* start *

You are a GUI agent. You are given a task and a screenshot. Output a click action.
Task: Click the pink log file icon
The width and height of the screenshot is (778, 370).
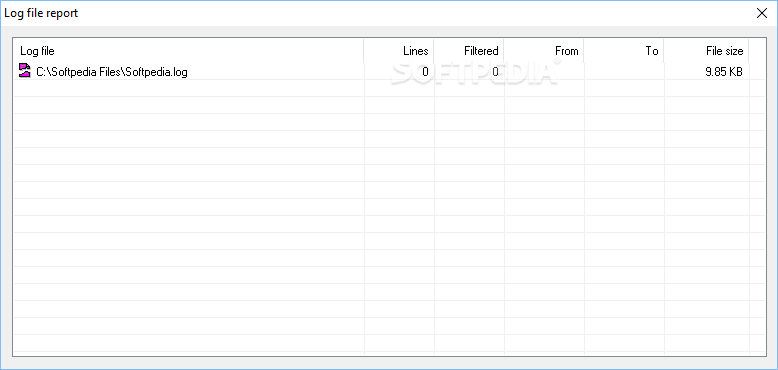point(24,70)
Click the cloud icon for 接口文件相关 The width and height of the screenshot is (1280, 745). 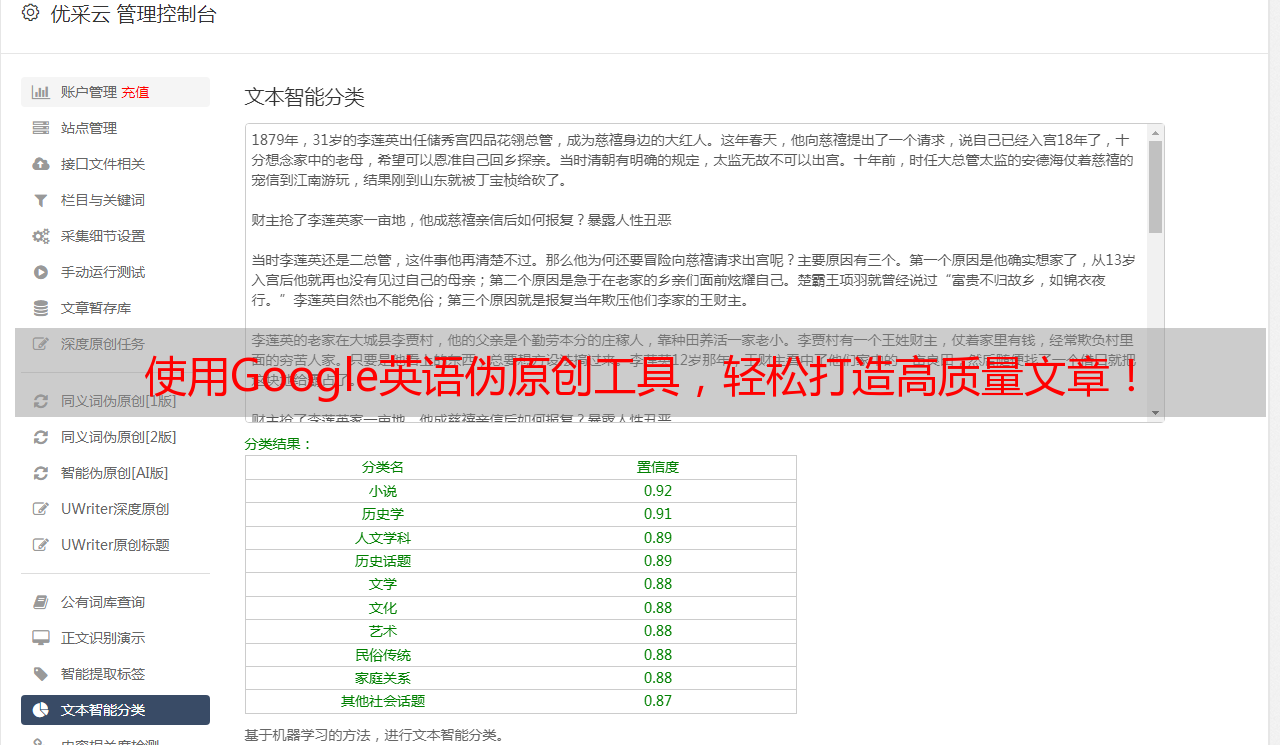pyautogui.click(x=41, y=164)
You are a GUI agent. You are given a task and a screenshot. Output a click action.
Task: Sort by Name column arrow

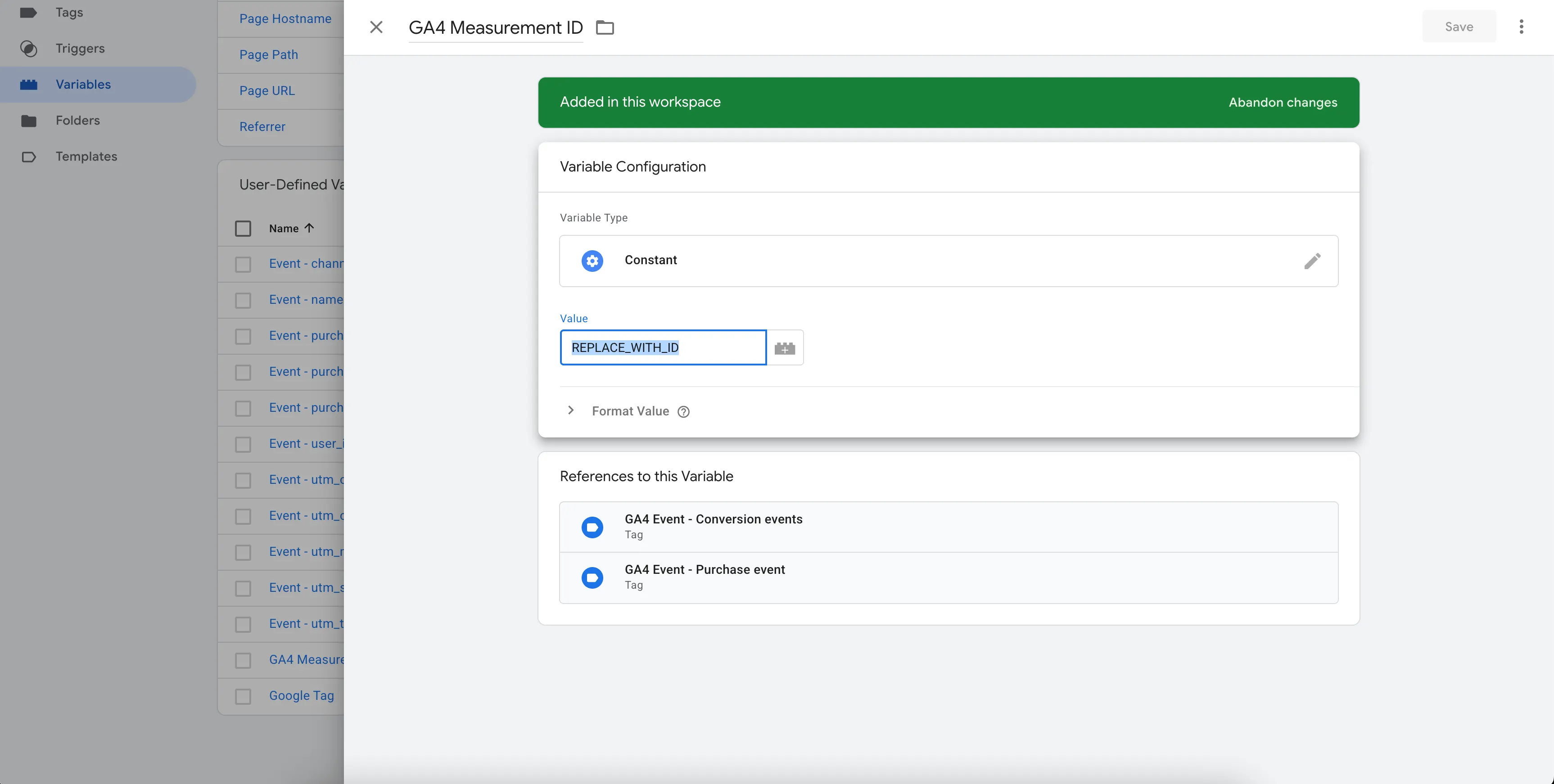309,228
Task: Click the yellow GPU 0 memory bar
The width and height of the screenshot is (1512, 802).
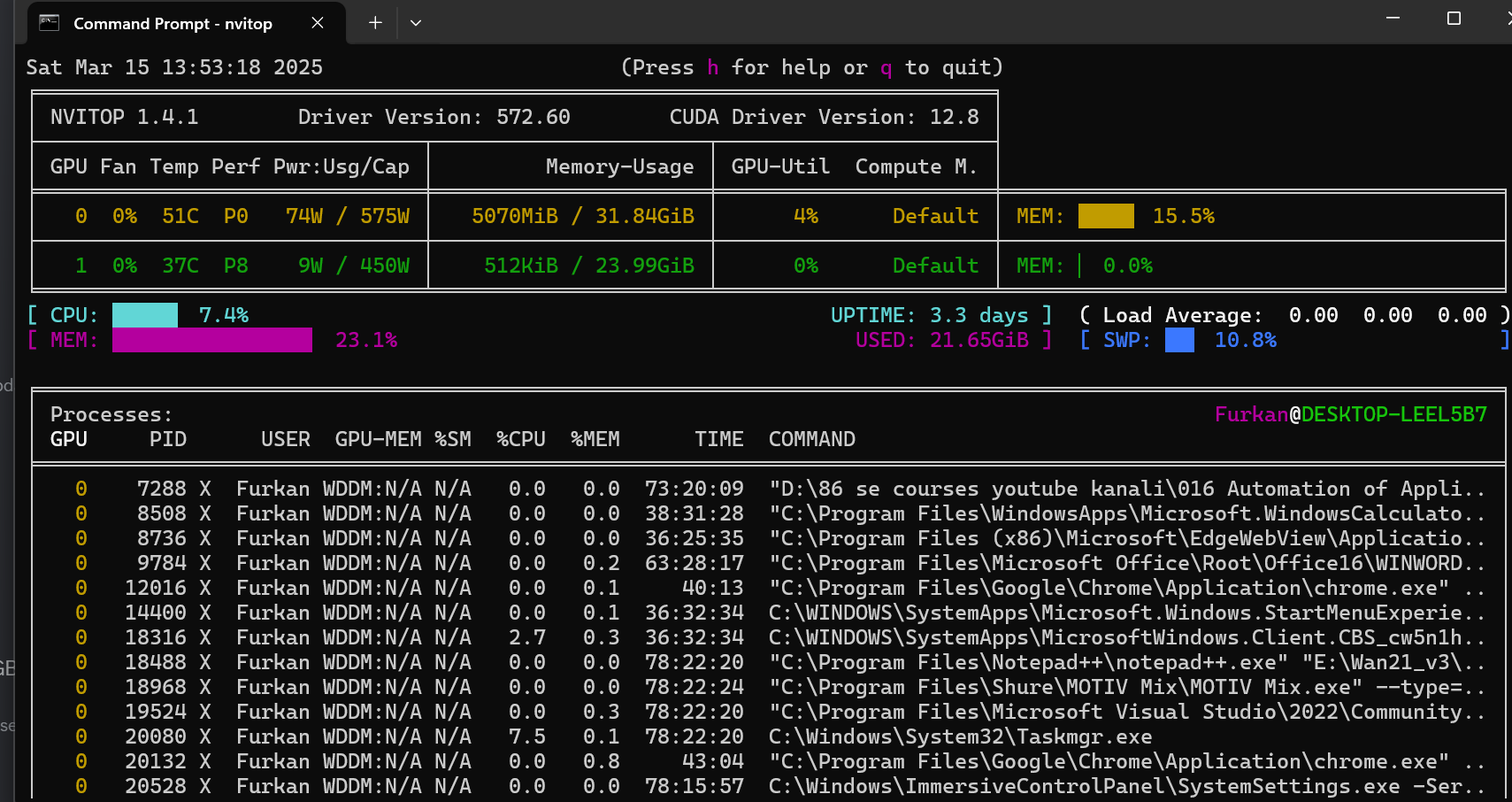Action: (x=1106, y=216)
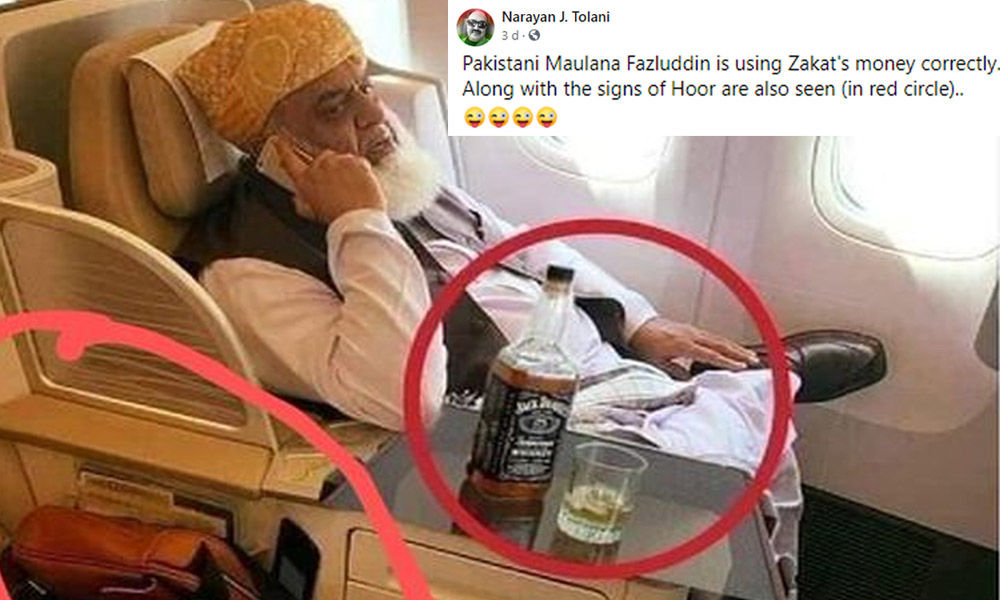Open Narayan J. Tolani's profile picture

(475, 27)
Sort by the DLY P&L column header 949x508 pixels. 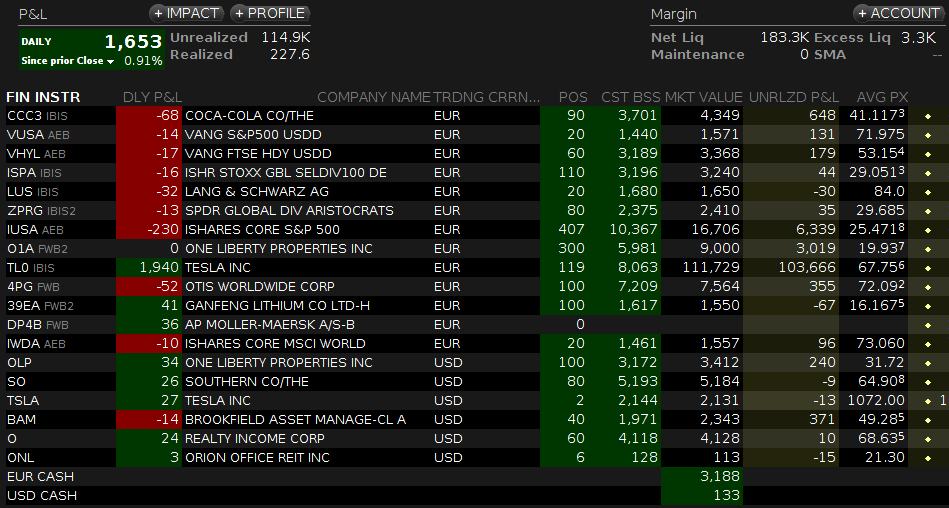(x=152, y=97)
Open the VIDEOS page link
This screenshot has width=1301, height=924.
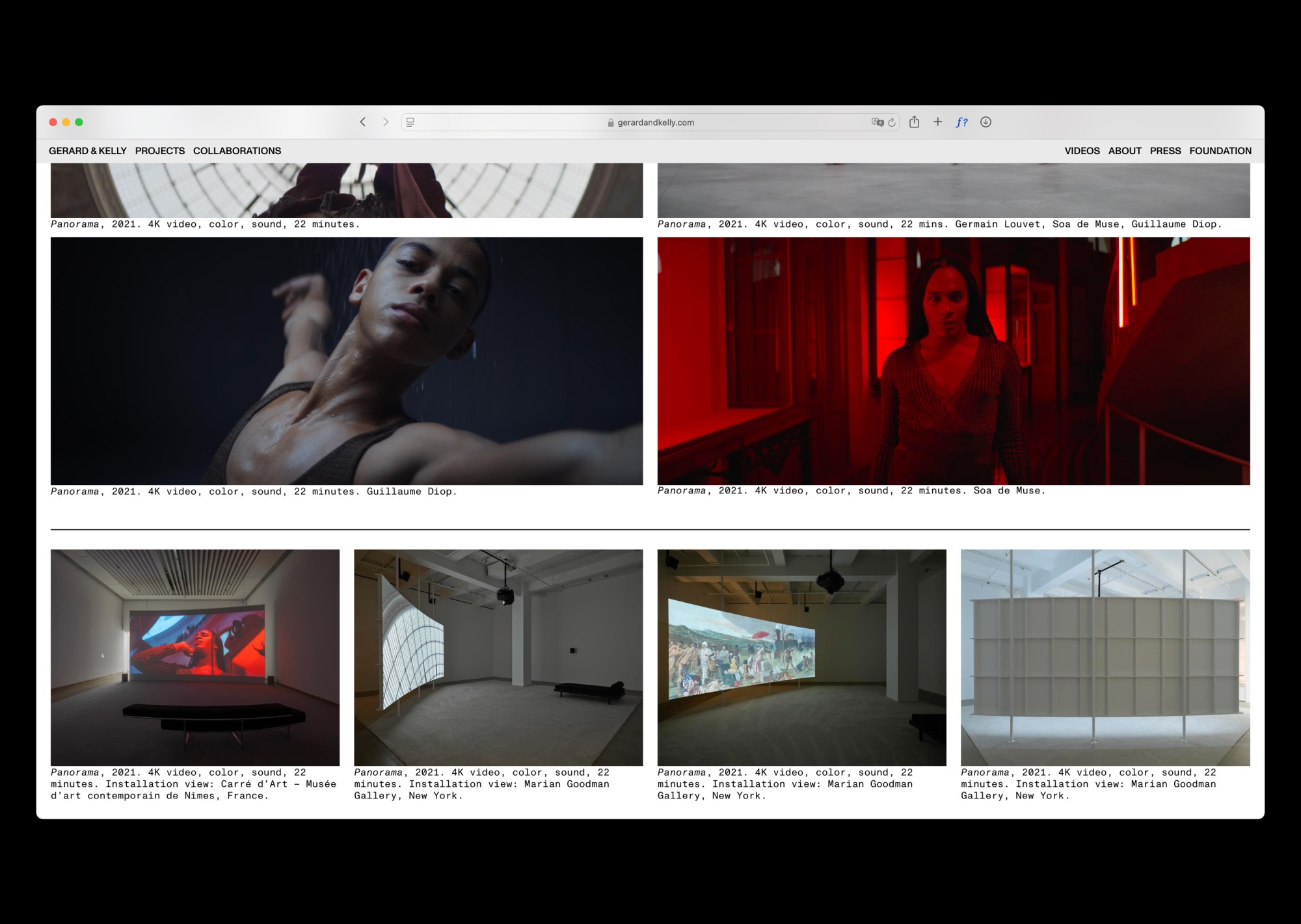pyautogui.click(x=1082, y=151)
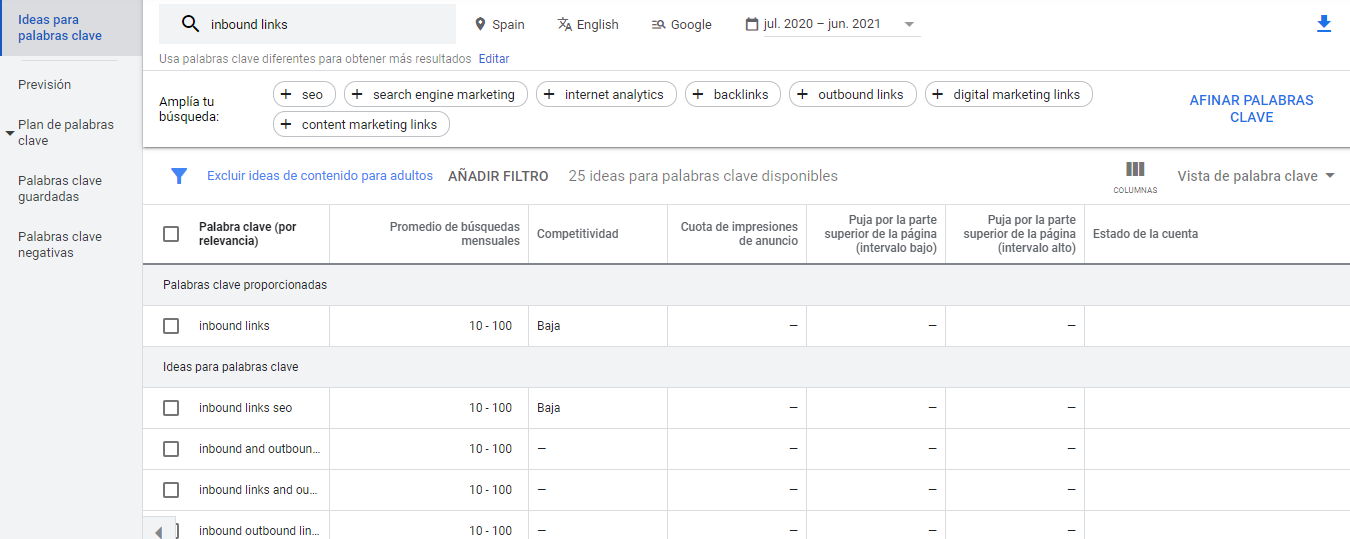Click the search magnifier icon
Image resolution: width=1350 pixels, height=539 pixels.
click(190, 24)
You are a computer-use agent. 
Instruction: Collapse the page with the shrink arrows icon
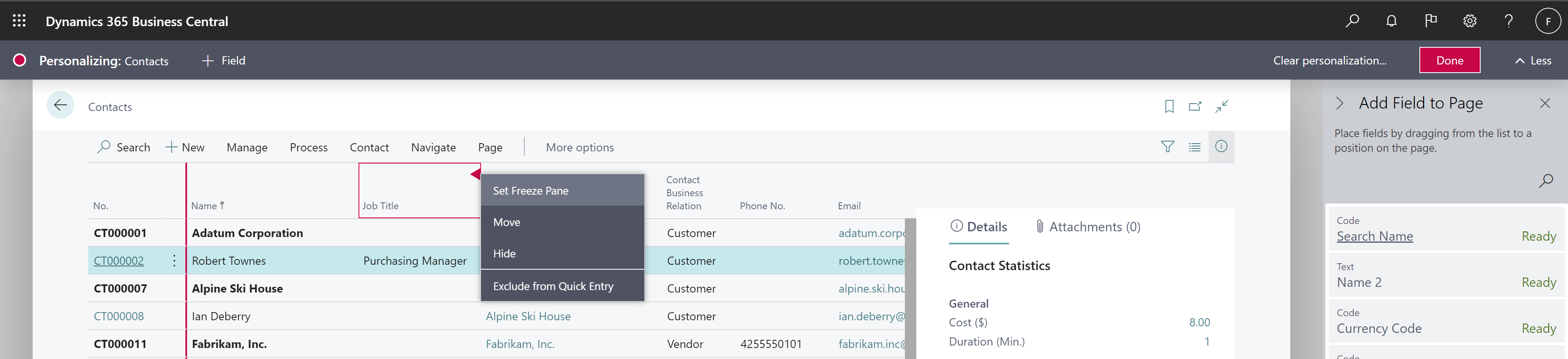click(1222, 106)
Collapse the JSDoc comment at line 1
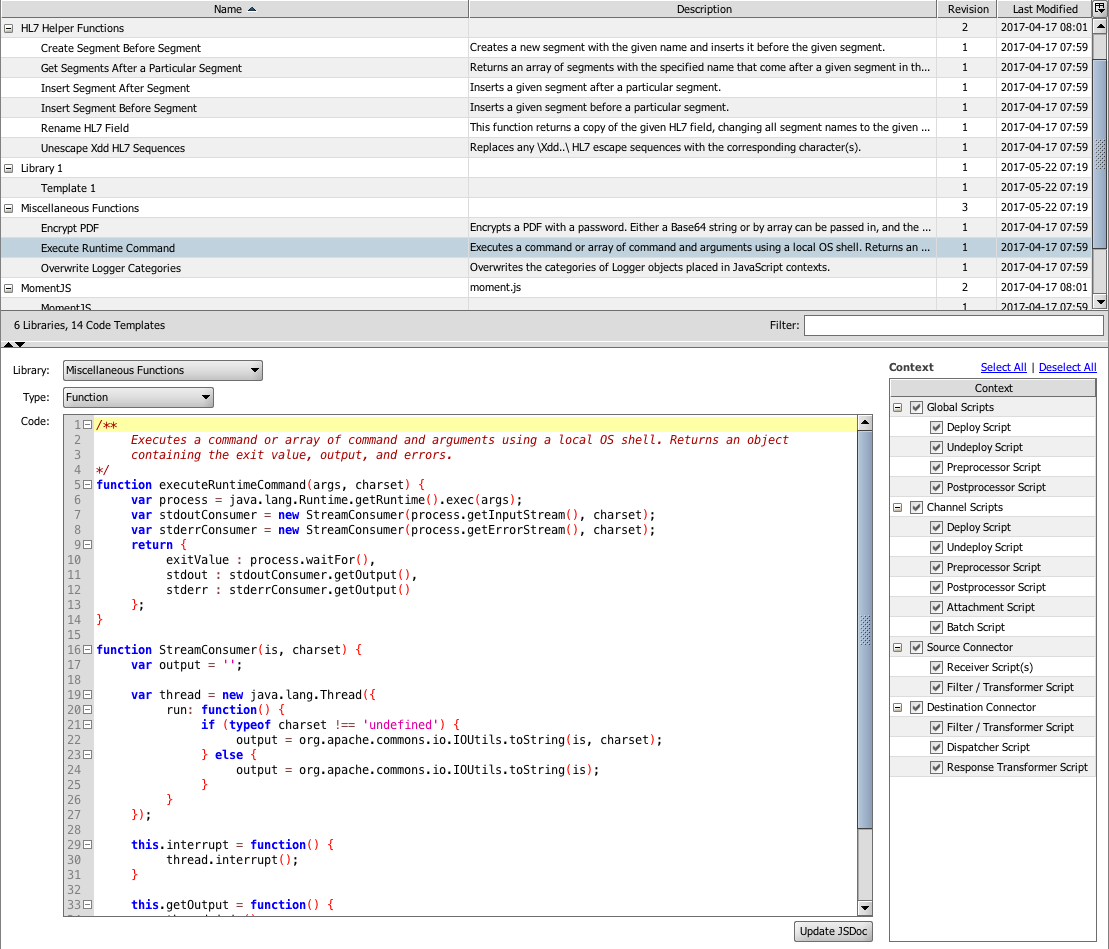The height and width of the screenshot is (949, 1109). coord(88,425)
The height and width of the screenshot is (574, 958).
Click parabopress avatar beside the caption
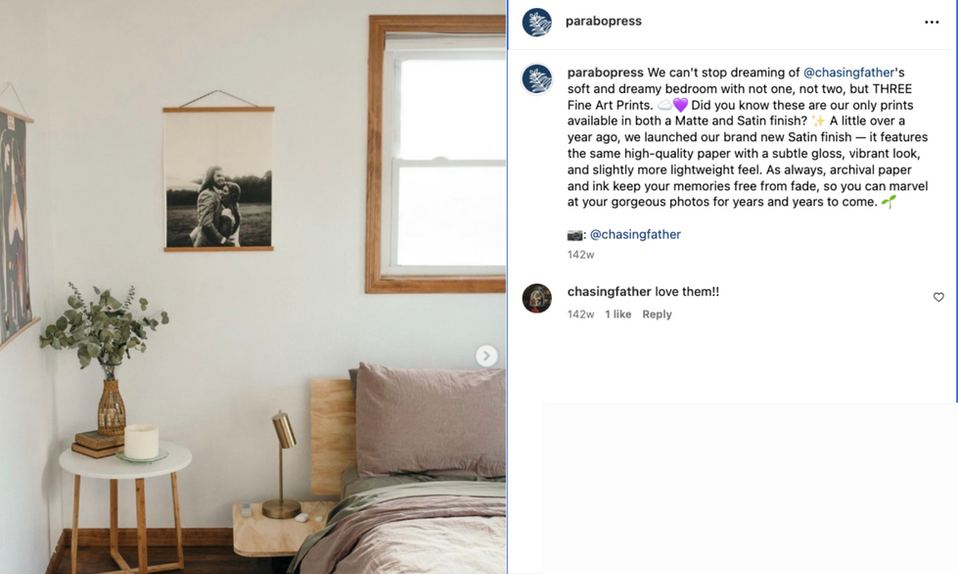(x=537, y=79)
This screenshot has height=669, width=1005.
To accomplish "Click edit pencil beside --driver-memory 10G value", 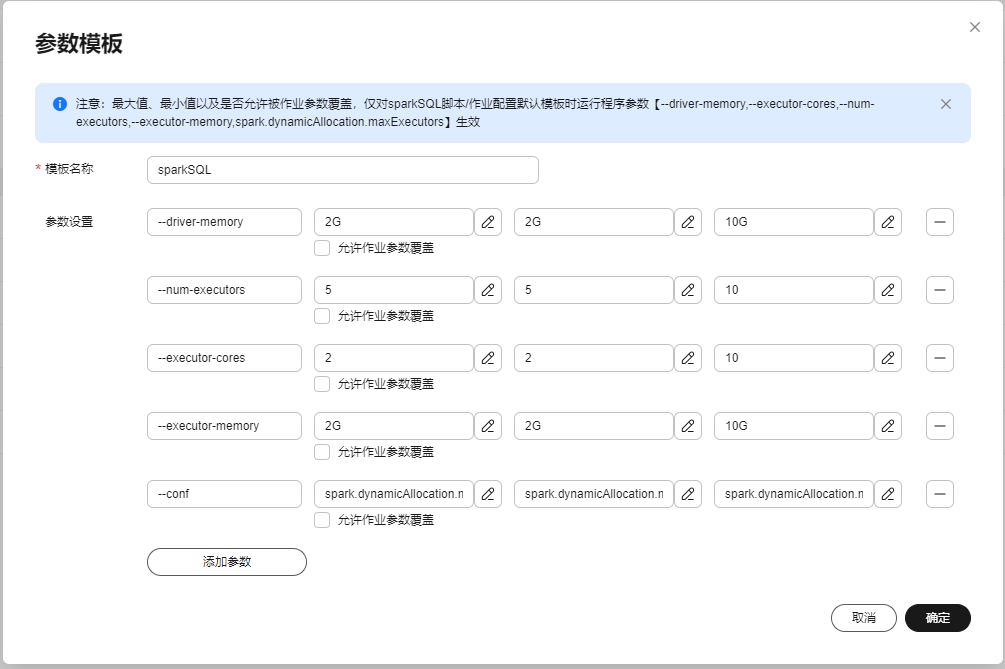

* end *

Rewrite the items from the line with "This screenshot has height=669, width=1005." through the end of the items, replacing "pencil" with "trash" and changing nothing else. Omit the pictures from your answer.

This screenshot has height=669, width=1005.
To accomplish "Click edit trash beside --driver-memory 10G value", 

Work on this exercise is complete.